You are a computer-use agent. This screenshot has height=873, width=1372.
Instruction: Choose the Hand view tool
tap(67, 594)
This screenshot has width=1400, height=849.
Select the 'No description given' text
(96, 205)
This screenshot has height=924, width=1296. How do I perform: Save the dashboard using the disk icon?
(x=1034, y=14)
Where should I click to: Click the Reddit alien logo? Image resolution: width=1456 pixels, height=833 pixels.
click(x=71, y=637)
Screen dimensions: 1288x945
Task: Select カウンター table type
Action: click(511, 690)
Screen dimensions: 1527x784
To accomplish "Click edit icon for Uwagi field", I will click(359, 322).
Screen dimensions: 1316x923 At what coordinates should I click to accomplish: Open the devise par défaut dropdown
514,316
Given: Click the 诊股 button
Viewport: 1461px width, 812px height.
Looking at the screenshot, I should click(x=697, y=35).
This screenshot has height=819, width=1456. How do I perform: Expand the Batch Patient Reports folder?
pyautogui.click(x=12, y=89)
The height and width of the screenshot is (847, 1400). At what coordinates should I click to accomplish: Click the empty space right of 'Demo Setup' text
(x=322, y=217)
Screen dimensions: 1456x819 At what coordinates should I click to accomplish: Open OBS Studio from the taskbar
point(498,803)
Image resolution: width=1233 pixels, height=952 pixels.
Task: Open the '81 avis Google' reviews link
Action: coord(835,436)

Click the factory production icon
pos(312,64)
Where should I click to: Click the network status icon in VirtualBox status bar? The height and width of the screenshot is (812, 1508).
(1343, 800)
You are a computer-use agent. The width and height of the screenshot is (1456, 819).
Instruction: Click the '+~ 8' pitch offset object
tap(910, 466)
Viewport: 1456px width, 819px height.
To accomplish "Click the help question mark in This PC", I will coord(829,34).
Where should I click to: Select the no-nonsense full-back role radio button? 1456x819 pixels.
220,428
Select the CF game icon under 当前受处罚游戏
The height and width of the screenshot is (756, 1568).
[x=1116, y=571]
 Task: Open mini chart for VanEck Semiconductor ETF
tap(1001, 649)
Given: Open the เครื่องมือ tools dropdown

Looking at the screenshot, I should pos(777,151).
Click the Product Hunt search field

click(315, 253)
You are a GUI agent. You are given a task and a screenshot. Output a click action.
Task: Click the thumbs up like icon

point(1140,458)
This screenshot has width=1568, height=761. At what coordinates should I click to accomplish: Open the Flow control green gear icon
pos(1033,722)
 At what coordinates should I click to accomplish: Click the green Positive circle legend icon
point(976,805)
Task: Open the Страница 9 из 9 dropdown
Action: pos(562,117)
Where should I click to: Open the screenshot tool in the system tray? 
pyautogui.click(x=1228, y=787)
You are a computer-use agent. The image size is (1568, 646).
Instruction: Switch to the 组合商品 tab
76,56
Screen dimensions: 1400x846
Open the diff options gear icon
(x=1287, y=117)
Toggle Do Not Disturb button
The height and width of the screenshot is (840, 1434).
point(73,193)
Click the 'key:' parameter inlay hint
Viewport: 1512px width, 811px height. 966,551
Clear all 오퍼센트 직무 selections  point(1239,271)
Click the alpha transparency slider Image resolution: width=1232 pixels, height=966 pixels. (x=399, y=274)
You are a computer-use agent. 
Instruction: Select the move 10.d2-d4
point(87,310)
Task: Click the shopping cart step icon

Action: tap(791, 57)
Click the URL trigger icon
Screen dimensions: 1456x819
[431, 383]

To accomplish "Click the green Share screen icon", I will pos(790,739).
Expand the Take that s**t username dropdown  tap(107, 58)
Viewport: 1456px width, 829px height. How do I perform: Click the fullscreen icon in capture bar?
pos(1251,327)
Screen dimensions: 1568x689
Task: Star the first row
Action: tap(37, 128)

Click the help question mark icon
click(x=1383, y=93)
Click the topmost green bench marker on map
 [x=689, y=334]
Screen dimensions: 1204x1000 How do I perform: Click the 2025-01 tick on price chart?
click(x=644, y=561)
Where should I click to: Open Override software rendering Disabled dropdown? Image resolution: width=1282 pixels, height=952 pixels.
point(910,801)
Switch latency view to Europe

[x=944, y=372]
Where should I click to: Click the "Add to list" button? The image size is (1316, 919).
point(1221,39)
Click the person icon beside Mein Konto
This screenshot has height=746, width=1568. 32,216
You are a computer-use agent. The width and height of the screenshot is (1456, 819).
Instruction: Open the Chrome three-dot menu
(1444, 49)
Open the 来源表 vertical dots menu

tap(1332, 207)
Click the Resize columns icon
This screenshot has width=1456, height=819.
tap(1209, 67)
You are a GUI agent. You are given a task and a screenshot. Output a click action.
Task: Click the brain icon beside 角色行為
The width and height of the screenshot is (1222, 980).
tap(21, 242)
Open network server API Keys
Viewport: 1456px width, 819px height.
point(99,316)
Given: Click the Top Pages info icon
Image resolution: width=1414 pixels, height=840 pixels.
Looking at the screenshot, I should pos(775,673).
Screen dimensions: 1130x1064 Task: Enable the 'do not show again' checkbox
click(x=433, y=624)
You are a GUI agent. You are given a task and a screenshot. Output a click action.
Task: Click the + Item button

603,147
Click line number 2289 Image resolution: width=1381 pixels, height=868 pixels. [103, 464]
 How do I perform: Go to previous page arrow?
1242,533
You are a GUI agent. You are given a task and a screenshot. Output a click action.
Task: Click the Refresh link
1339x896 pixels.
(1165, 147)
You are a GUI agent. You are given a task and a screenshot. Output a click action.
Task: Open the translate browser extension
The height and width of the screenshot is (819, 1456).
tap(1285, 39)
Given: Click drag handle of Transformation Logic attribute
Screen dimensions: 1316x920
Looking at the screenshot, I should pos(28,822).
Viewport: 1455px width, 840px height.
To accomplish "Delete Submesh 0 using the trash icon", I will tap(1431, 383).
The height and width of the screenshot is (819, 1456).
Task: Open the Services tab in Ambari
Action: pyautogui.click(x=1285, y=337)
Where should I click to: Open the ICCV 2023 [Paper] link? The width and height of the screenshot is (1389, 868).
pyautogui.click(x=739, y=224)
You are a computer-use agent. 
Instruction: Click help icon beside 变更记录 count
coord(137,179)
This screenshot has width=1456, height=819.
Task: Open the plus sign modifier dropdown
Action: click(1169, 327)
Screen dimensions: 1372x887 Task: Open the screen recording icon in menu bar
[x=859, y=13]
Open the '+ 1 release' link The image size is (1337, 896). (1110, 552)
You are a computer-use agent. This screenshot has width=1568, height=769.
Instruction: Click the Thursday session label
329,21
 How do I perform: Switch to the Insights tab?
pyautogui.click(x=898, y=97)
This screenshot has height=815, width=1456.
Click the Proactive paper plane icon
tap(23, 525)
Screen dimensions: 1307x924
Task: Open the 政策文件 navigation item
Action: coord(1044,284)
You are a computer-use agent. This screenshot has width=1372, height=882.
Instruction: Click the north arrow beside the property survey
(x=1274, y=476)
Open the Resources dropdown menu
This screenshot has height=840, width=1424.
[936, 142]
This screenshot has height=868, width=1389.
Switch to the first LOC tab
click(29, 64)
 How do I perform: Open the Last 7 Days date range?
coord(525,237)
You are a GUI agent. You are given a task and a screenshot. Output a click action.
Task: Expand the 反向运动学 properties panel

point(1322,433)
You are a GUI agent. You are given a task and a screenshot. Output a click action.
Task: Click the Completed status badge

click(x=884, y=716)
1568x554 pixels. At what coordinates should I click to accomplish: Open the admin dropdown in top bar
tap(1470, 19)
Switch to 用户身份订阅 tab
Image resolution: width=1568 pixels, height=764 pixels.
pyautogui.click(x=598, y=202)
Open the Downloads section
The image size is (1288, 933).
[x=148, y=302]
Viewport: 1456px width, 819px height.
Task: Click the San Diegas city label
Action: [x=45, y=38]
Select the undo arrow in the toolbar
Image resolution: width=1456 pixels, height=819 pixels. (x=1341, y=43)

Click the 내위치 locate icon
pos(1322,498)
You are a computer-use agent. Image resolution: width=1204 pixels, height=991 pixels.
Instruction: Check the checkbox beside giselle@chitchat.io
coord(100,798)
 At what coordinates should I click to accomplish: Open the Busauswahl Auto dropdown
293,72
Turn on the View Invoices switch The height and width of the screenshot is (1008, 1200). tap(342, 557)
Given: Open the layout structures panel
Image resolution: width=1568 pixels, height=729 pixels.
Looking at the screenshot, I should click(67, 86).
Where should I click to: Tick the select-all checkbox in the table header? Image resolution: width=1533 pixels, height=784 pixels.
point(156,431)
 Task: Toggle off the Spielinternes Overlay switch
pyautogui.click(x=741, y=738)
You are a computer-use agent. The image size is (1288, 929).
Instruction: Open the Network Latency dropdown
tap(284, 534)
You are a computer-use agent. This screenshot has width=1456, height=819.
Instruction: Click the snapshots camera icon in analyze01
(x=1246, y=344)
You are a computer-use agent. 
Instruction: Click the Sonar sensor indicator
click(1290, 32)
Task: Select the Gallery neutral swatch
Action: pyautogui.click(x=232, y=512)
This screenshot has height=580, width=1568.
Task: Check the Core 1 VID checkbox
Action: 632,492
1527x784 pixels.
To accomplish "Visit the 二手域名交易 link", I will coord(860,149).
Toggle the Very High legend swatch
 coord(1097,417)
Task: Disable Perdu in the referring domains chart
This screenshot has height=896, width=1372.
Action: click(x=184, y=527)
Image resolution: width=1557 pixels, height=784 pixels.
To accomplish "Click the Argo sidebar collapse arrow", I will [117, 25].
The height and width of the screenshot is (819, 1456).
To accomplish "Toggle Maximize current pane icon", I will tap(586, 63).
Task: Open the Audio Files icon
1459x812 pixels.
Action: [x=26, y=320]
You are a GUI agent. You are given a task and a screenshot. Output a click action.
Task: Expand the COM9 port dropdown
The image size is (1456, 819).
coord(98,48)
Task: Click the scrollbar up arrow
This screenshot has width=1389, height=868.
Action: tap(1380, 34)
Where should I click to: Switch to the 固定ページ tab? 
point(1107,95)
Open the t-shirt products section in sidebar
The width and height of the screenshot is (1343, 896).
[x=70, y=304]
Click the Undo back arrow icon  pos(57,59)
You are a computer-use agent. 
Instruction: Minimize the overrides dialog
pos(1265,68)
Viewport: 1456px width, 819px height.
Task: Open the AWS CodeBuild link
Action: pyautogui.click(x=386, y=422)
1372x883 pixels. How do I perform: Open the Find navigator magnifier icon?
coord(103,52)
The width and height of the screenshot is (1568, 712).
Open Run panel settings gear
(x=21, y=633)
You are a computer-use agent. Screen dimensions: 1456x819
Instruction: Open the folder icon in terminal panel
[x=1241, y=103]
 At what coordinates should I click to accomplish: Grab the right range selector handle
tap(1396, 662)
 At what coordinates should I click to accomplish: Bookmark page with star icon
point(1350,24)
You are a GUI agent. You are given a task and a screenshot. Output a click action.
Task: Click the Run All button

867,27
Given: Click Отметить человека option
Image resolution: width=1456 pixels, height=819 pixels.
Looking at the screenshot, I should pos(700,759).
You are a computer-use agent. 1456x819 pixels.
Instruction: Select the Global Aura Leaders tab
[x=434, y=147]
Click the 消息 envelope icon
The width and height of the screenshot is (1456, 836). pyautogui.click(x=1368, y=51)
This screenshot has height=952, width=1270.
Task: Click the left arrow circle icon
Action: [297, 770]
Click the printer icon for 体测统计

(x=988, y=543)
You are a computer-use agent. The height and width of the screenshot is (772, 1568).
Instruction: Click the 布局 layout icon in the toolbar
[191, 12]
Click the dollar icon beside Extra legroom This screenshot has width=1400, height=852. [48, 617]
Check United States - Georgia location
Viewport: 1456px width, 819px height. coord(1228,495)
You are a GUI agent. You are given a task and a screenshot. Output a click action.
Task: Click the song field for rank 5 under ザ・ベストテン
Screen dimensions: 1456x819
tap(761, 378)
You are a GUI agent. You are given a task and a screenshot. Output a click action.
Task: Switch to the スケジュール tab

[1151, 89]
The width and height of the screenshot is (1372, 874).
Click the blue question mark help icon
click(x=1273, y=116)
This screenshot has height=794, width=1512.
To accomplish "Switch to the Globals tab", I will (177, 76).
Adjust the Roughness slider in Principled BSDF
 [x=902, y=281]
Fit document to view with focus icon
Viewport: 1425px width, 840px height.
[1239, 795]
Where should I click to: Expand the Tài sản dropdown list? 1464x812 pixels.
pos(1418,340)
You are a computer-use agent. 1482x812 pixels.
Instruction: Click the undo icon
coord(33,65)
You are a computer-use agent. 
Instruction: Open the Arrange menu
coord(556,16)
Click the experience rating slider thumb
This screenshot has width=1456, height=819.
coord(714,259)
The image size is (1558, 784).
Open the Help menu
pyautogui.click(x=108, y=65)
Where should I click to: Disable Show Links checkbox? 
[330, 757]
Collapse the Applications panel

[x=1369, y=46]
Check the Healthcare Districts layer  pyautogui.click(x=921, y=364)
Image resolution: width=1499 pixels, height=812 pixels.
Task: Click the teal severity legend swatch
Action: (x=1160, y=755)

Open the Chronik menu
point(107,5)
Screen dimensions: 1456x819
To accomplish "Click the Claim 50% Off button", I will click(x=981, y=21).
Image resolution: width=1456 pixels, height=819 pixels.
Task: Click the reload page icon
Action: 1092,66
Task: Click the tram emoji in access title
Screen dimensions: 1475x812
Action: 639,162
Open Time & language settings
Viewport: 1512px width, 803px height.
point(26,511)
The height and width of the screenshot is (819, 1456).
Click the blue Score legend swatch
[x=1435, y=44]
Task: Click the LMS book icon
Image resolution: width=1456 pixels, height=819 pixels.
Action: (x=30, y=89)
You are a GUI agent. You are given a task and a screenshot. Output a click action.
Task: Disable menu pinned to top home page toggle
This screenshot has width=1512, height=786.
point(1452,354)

# # #

Task statement: Please copy every line of the records above in which "sidebar" appears.

Expected answer:
To accomplish "Click the Argo sidebar collapse arrow", I will [117, 25].
Open the t-shirt products section in sidebar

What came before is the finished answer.